The Allegro Singers turn 50
For half a century, Barbara Fei has been the driving force behind the groundbreaking Allegro Singers and, tonight, the chorus will celebrate this landmark with its 50th annual gala concert. Oliver Chou reports

"Let’s call them the Allegro Singers: always go, go, go; never stop!” said Moya Rea, one of Hong Kong’s busiest pianists at the time, after a performance more than 50 years ago.
“It was a concert of myself and my students in January 1964,” says Barbara Fei Ming-yee, 83, the Paris-trained soprano and founder of the Allegro Singers. “Moya accompanied my students in singing Hwang Yau-tai’s song Three Friends of Winter. Conductor Wilson Hsueh was very pleased with the performance and proposed keeping the singers and naming them the Ming-yee Chorus. Moya overheard that”, and came up with her alternative name, recalls Fei, the group’s music director.

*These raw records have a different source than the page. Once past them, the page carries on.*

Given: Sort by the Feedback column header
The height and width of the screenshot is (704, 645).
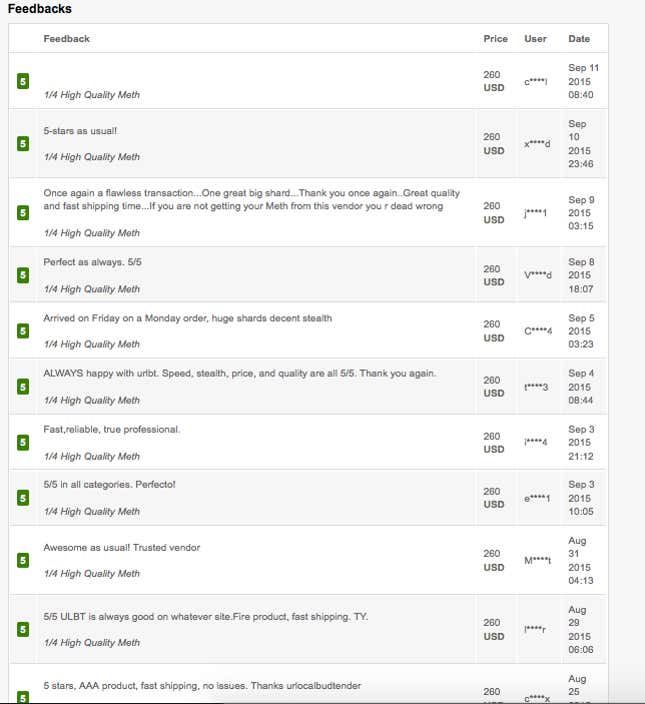Looking at the screenshot, I should pos(66,39).

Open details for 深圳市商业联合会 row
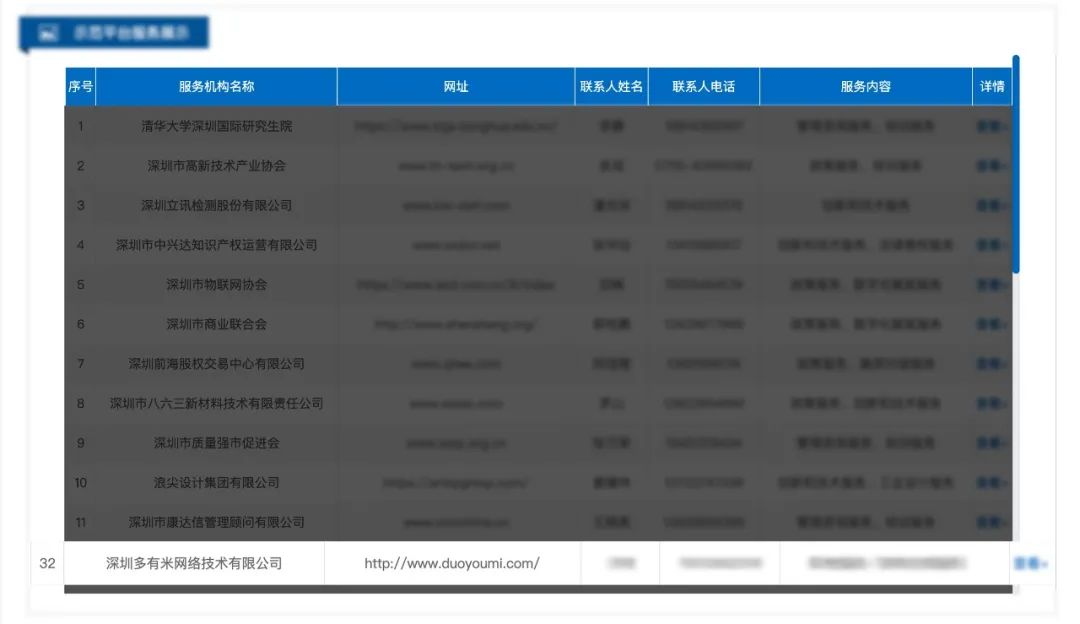tap(991, 325)
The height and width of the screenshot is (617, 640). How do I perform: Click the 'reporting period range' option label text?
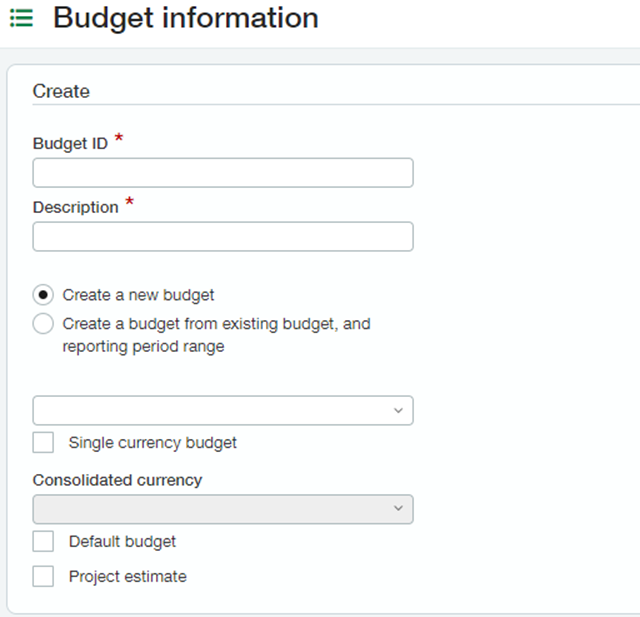tap(143, 346)
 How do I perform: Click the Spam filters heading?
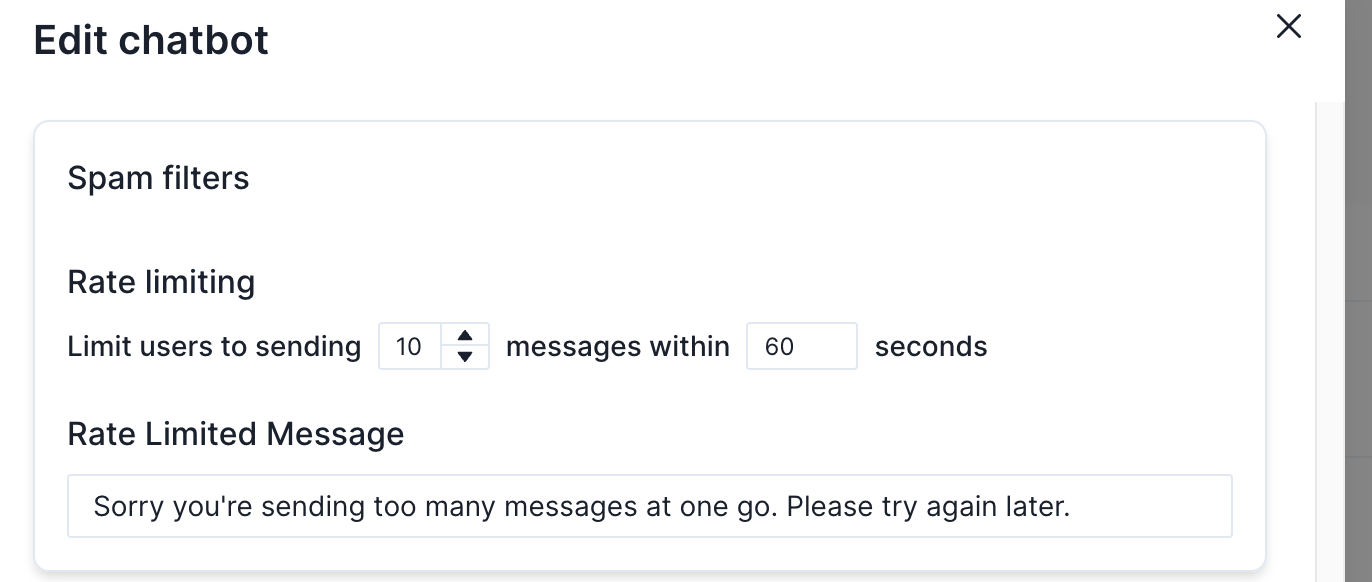pos(158,178)
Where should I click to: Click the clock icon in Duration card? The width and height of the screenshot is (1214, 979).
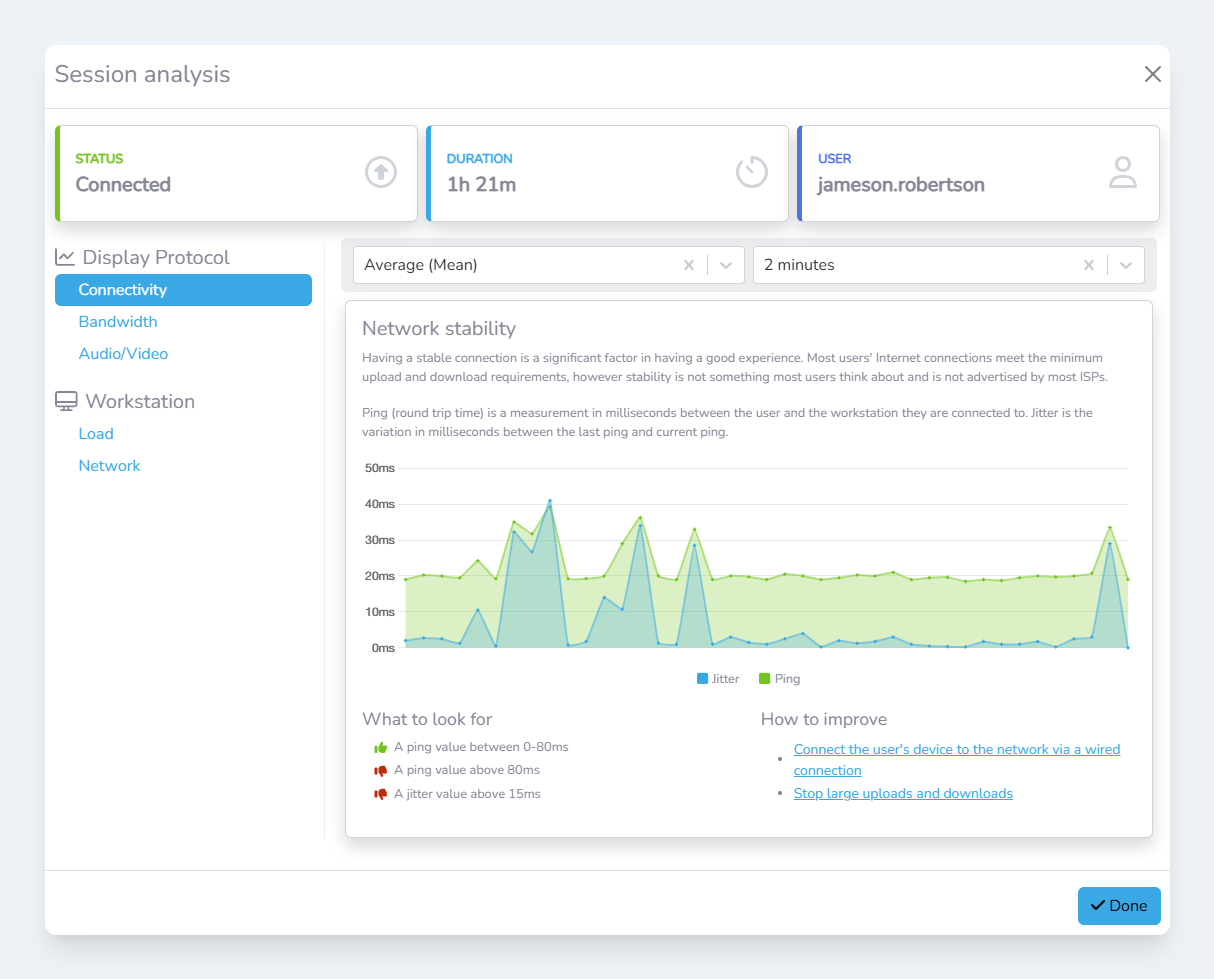751,172
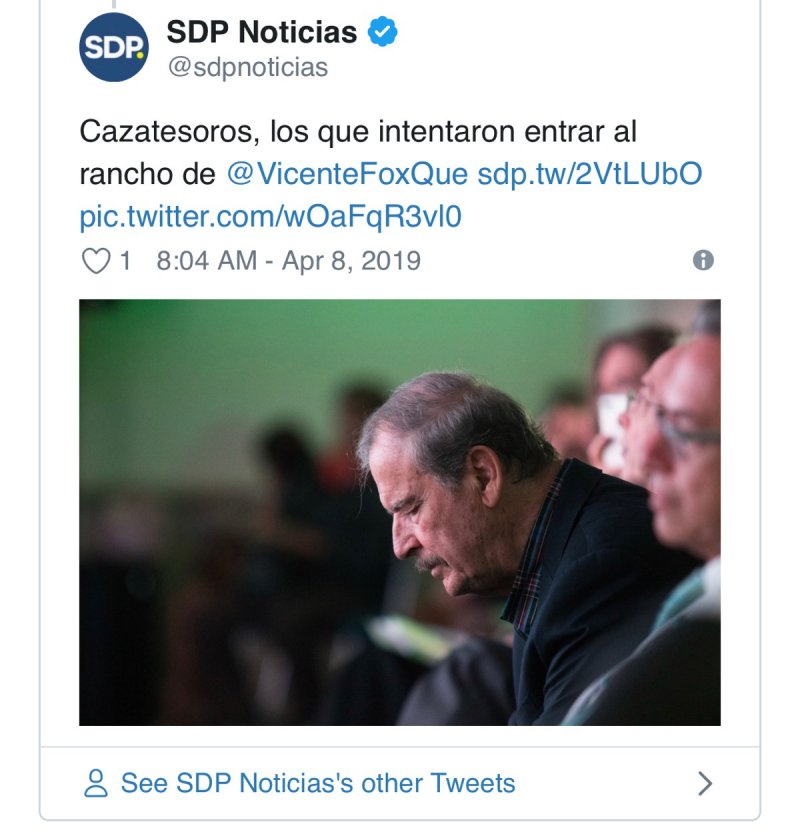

In June 1964, the month the Beatles made their historic visit to Hong Kong, the Allegro Singers were registered as a non-profit organisation.
While the Fab Four’s story has slipped into the history books, that of the Allegro Singers is still unfolding, and their annual gala concerts, complete with newly commissioned works and their trademark cheongsams, are a highlight of the performing arts calendar. Nothing, including the founder’s near-fatal heart failure in 2000, has stopped the show, and tonight their 50th gala takes place in the Concert Hall of the Hong Kong Cultural Centre.

“My objective is to impart taste and finesse for the audience through carefully structured themes and programmes. The format turned out to be hugely popular at the time, when life was simple and performances scarce,” she says.
“The level of performance was as high as their passion,” says Darwin Chen Tat-man, manager of City Hall in the 1960s. “Audiences were less picky or critical then, but more appreciative for the performers originally from China, like [the Allegro Singers].